In this photo provided by the Malacanang Presidential Photographers Division, Philippine President Rodrigo Duterte holds a vial containing the Sinovac vaccine from China as it arrives at the Villamor Air Base in Manila, Philippines on Sunday Feb. 28, 2021. The Philippines received its first batch of COVID-19 vaccine Sunday, among the last in Southeast Asia to secure the critical doses despite having the second-highest number of coronavirus infections and deaths in the hard-hit region. (Toto Lozano/ Malacanang Presidential Photographers Division via AP)
The Philippines launched a vaccination campaign Monday to contain one of Southeast Asia’s worst coronavirus outbreaks but faces supply problems and public resistance, which it hopes to ease by inoculating top officials.
Cabinet officials, along with health workers and military and police personnel, were among the first to be vaccinated in six hospitals in Metropolitan Manila, after President Rodrigo Duterte and other top officials received 600,000 doses on Sunday of COVID-19 vaccine donated by China.
At the state-run Philippine General Hospital in Manila, the hospital director, Dr. Gerardo Legaspi, was inoculated first by a nurse in a televised event and was followed by Cabinet and Department of Health officials.

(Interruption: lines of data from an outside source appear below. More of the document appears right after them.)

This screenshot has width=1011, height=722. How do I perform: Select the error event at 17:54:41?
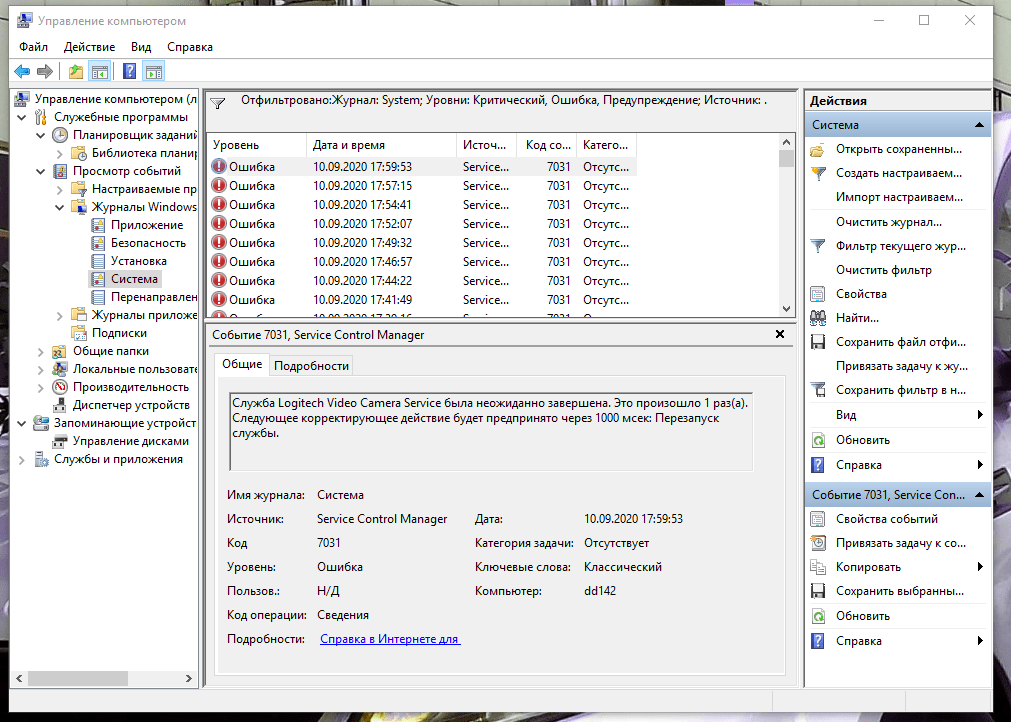click(x=361, y=205)
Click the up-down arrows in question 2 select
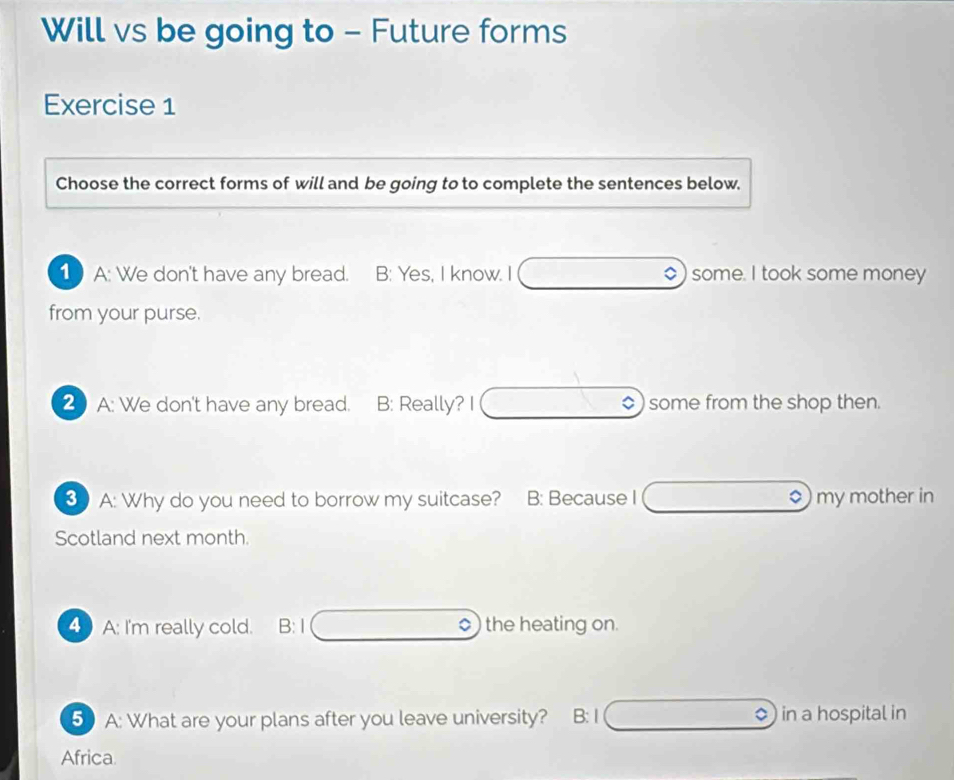 click(x=628, y=403)
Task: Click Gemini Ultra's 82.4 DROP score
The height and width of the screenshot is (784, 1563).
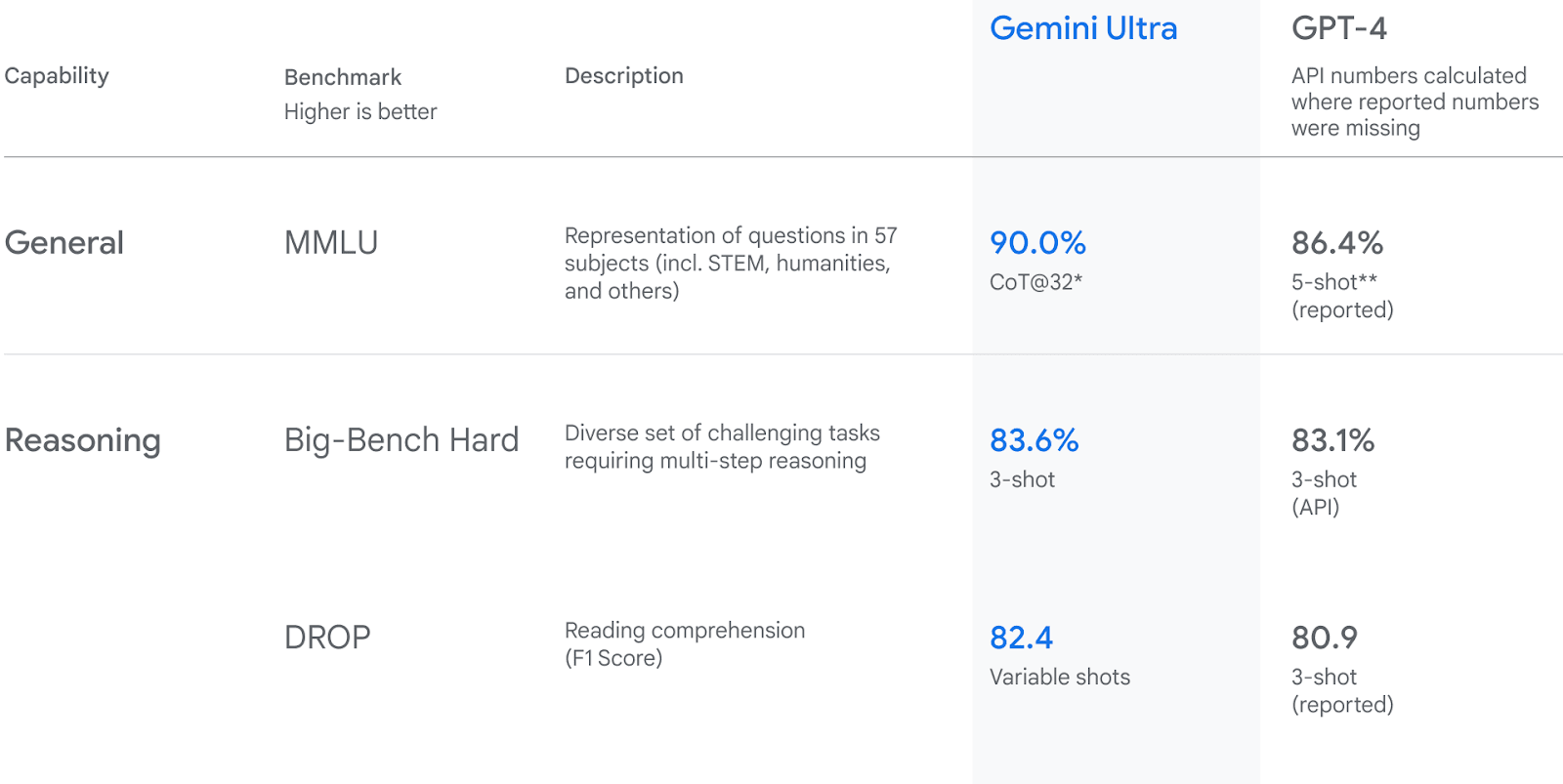Action: pos(1021,638)
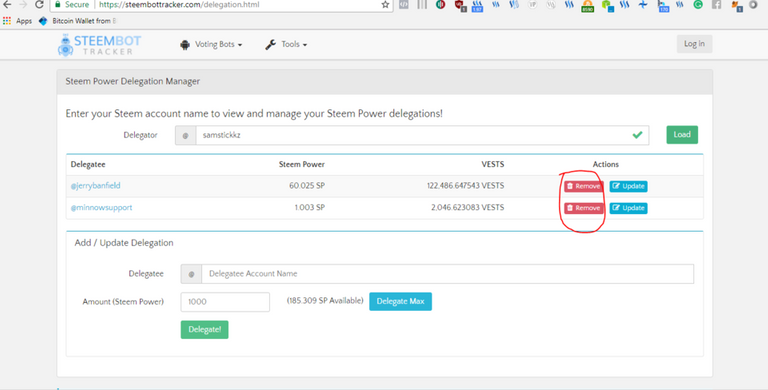Click the green Load button
This screenshot has height=390, width=768.
point(682,135)
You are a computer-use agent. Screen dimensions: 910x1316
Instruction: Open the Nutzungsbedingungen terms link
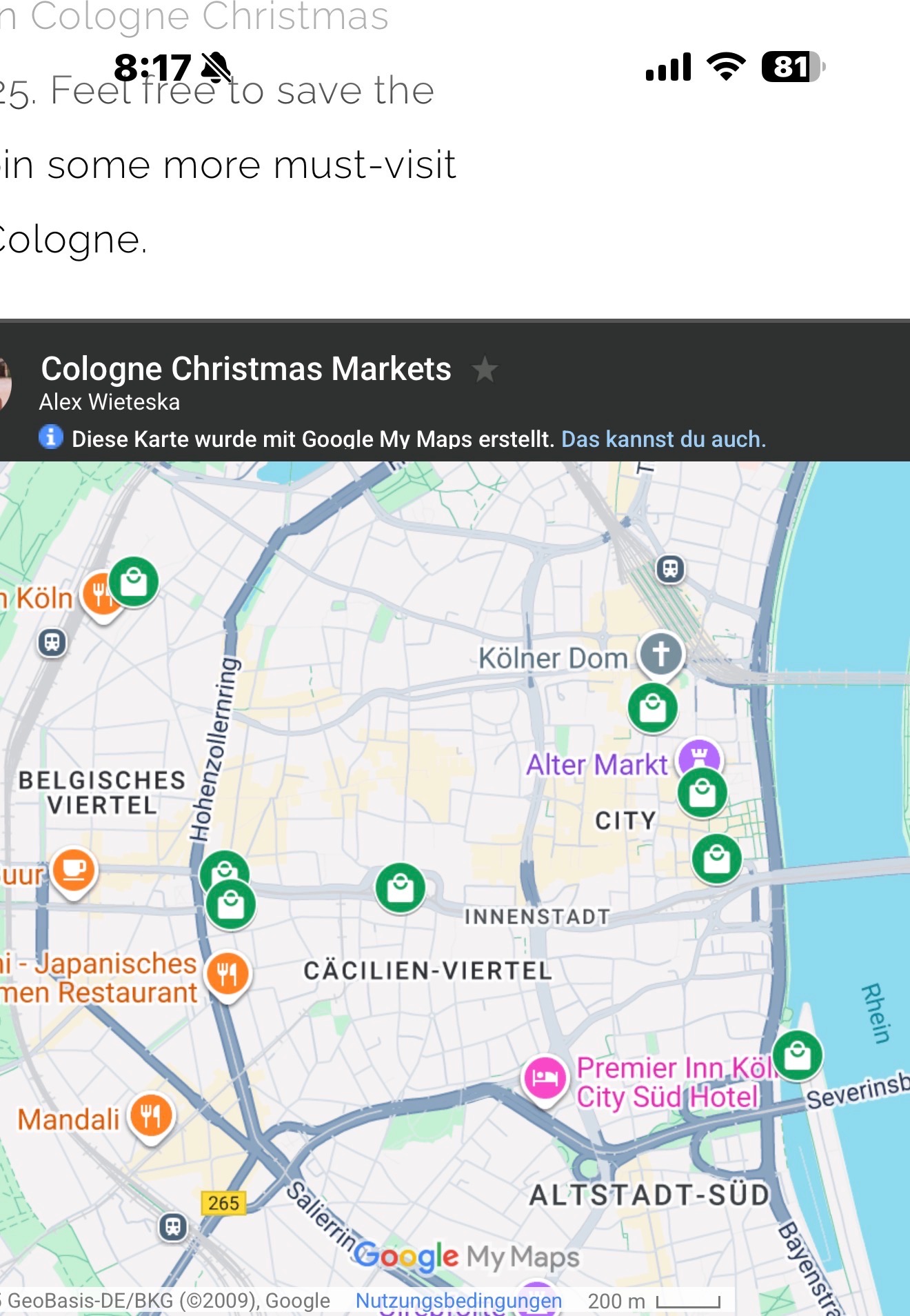pyautogui.click(x=458, y=1301)
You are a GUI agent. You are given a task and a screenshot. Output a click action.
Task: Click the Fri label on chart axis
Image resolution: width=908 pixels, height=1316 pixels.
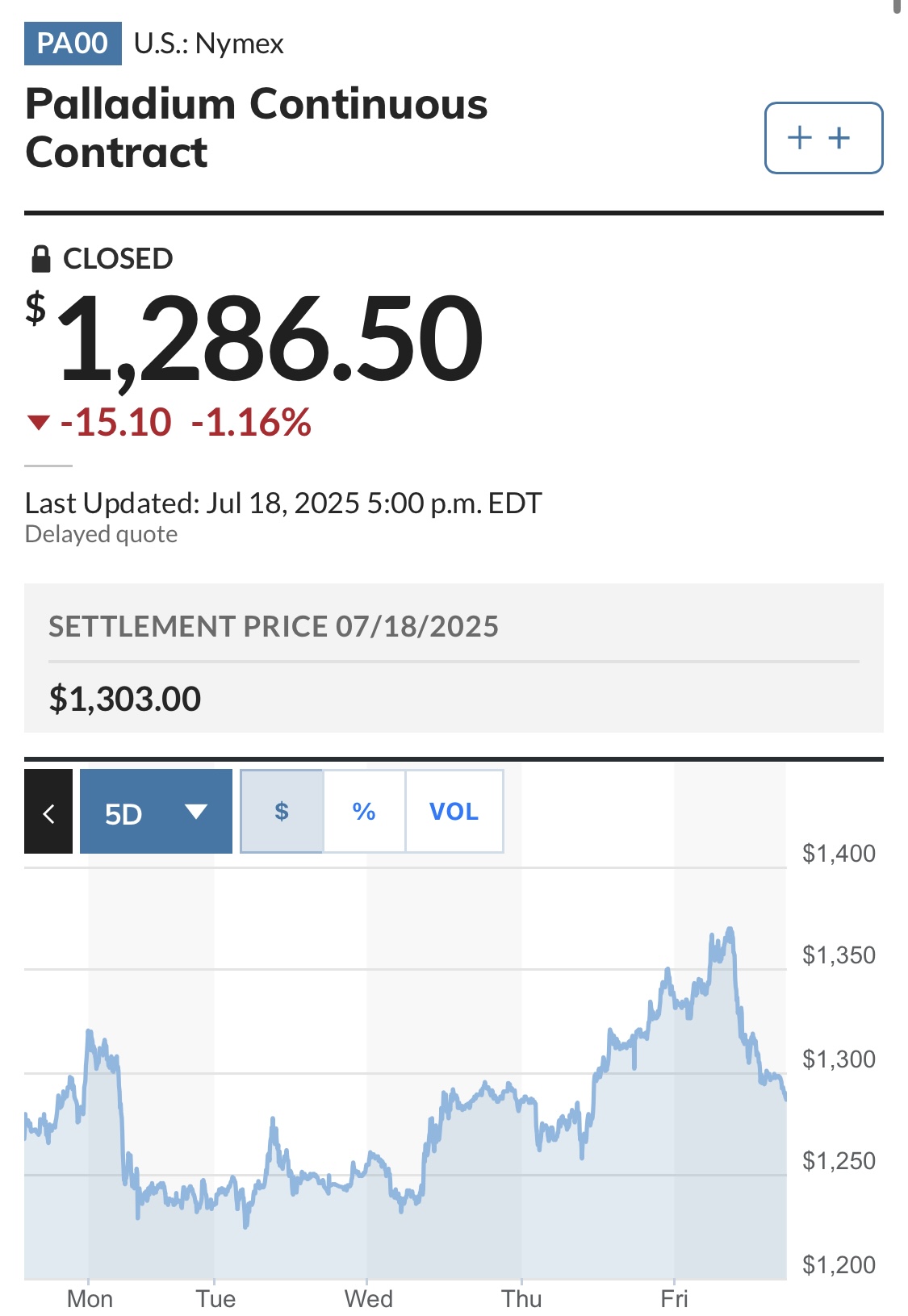click(675, 1299)
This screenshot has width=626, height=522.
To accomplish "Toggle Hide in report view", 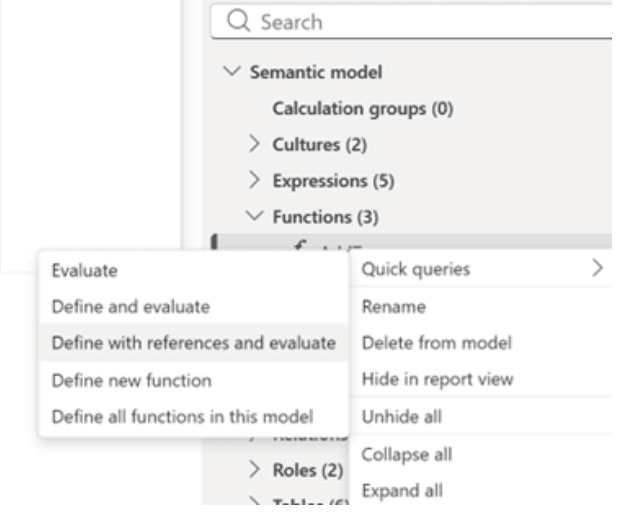I will (x=424, y=379).
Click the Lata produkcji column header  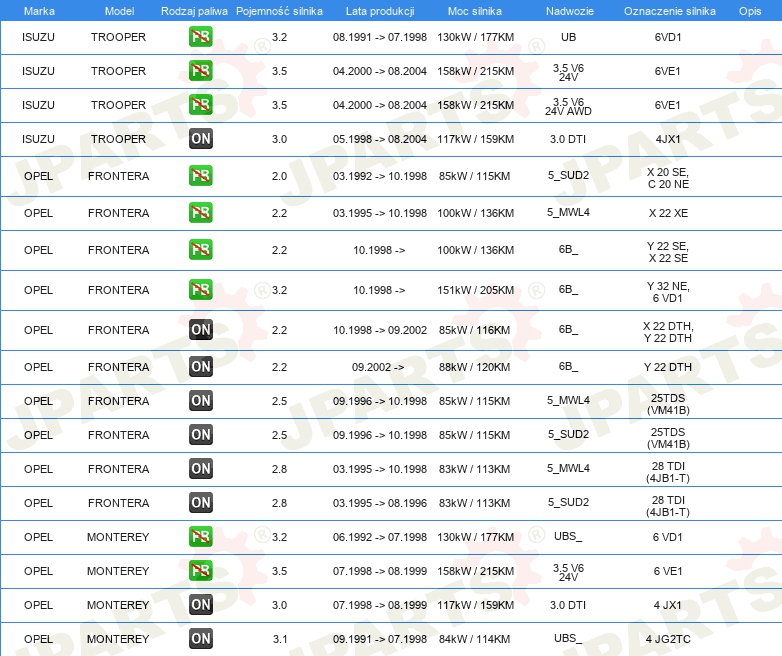[x=380, y=11]
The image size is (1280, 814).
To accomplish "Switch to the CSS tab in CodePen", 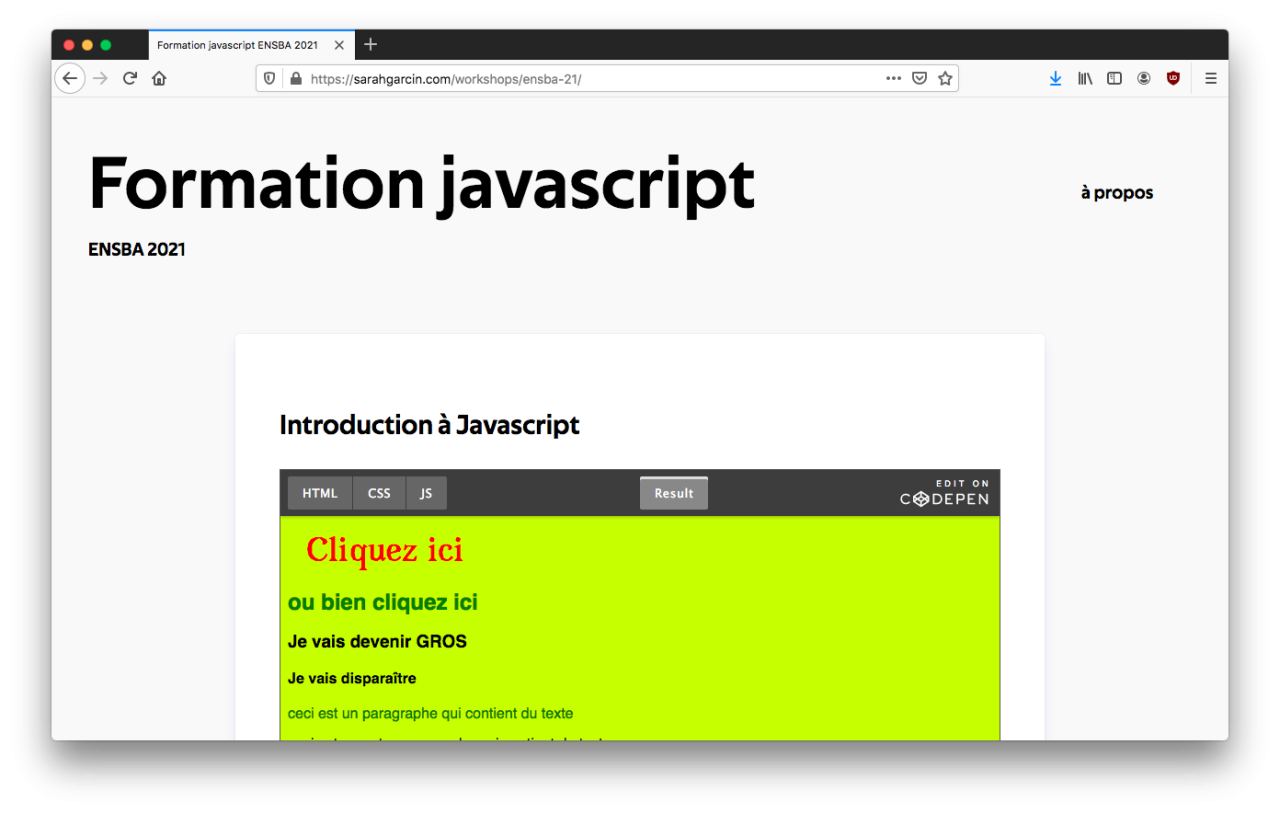I will click(x=379, y=493).
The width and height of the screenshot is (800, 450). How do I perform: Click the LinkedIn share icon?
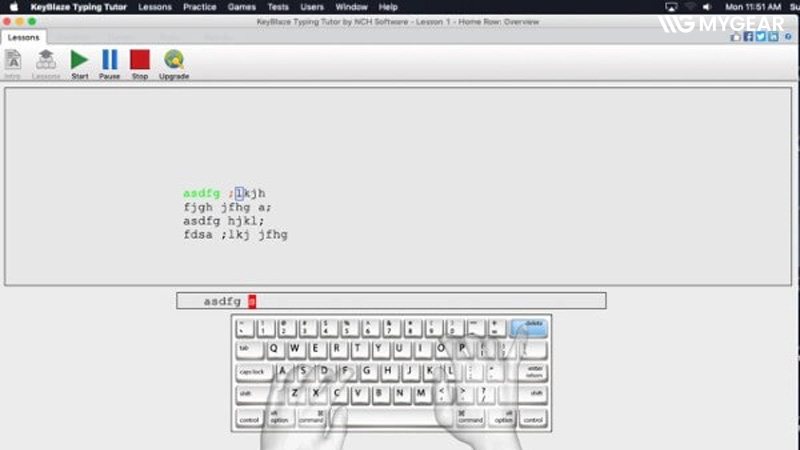pyautogui.click(x=772, y=37)
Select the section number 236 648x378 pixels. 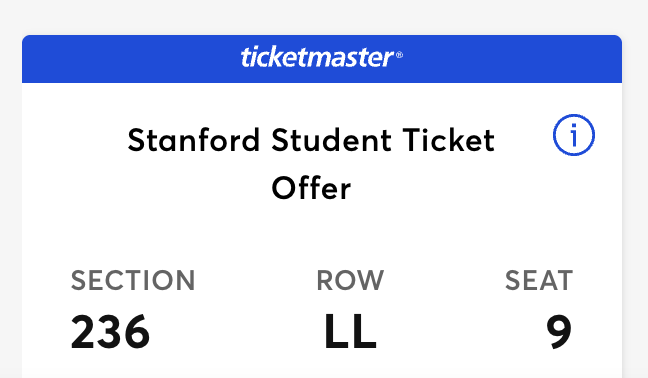pyautogui.click(x=110, y=332)
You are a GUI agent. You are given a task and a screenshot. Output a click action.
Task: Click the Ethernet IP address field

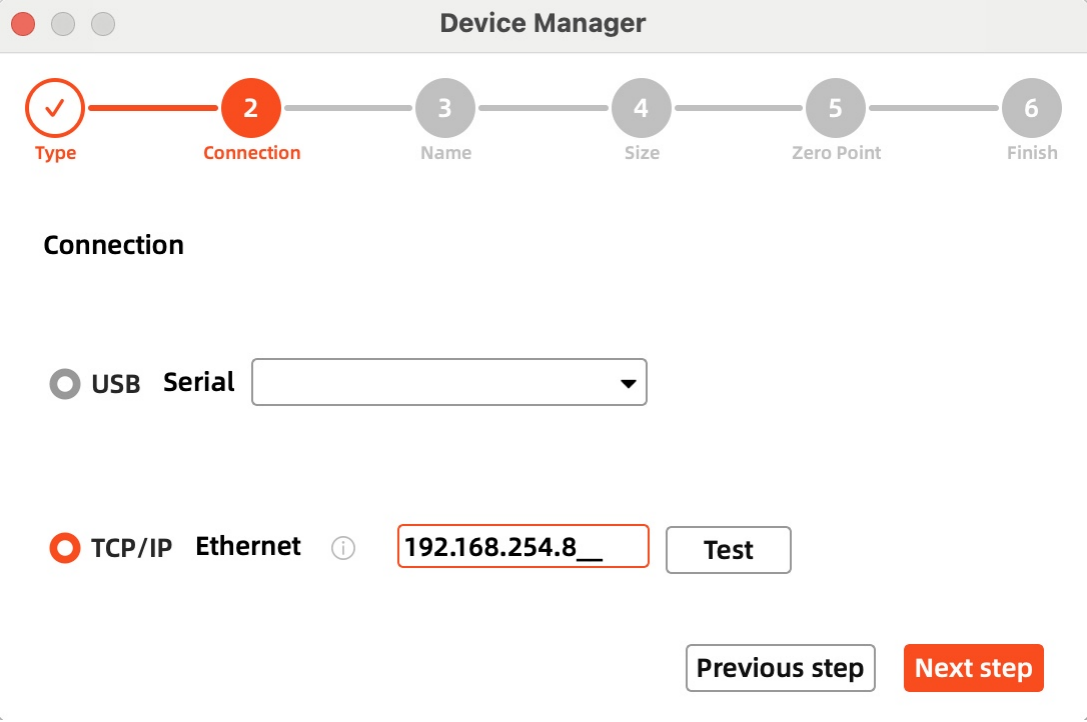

“Let’s get vaccinated, let’s save lives every day. We need to move on,” Manila Mayor Isko Moreno said in a speech at the hospital, adding he would get vaccinated in about a week after health workers have been immunized.
The Philippines was among the last Southeast Asian countries to receive its first batch of vaccine due to delivery delays although it has reported more than 576,000 infections, including 12,318 deaths, the second-highest totals in Southeast Asia after Indonesia. Lockdowns and quarantine restrictions have set back Manila’s economy in one of the worst recessions in the region and sparked unemployment and hunger.
“Our economy is really down, as in down so the earlier these vaccinations gain speed, the better,” Duterte told a televised news conference late Sunday after witnessing the delivery of the Chinese-donated vaccine at an air base in the capital.
Duterte said he was considering to further ease quarantine restrictions in the capital and elsewhere once the vaccination campaign gains momentum. With just 600,000 doses available for about 300,000 people to get two doses each, Monday’s immunizations were billed as symbolic.
Aside from China’s donated vaccine from Sinovac Biotech Ltd., the government has separately ordered 25 million doses from the China-based company but no fixed date has been set for the deliveries. Health Secretary Francisco Duque III said the delivery of an initial 525,600 doses of AstraZeneca’s vaccine that was initially scheduled for Monday would be delayed by a week due to supply problems.
China’s donation is a tiny fraction of at least 148 million doses the government has been negotiating to secure from Western and Asian companies to vaccinate about 70 million Filipinos for free in a massive campaign funded by foreign and domestic loans. The bulk of the shipments are expected to arrive later this year amid the global scramble for COVID-19 vaccine.
Duterte’s administration has come under criticism for lagging behind most other Southeast Asian countries in securing the vaccines, but the president has said wealthy Western countries have cornered massive doses for their citizens, leaving poorer nations scrambling for the rest.
Aside from supply problems, there have been concerns over the vaccine’s safety, largely due to a dengue vaccine scare that prompted the Duterte administration to stop a massive immunization drive in 2017. There have also been concerns even among health workers over the Sinovac vaccine because of its lower efficacy rate compared to others developed in the West and Russia.
Carlito Galvez Jr, who leads government efforts to secure the vaccines, said Duterte saw some surveys showing low public confidence in the Sinovac vaccine and ordered him and other top officials to be inoculated with it.
At the Philippine General Hospital, where he got inoculated with the Sinovac vaccine, Galvez said Filipinos could not return to normal life and the economy would not be able to recover if people refuse to get immunized and prefer Western vaccines, which would come later in the year.
“We should not wait for the so-called best vaccine. There is no best vaccine because the best vaccines are those which are effective and efficient and come early,” Galvez said in a speech at the hospital.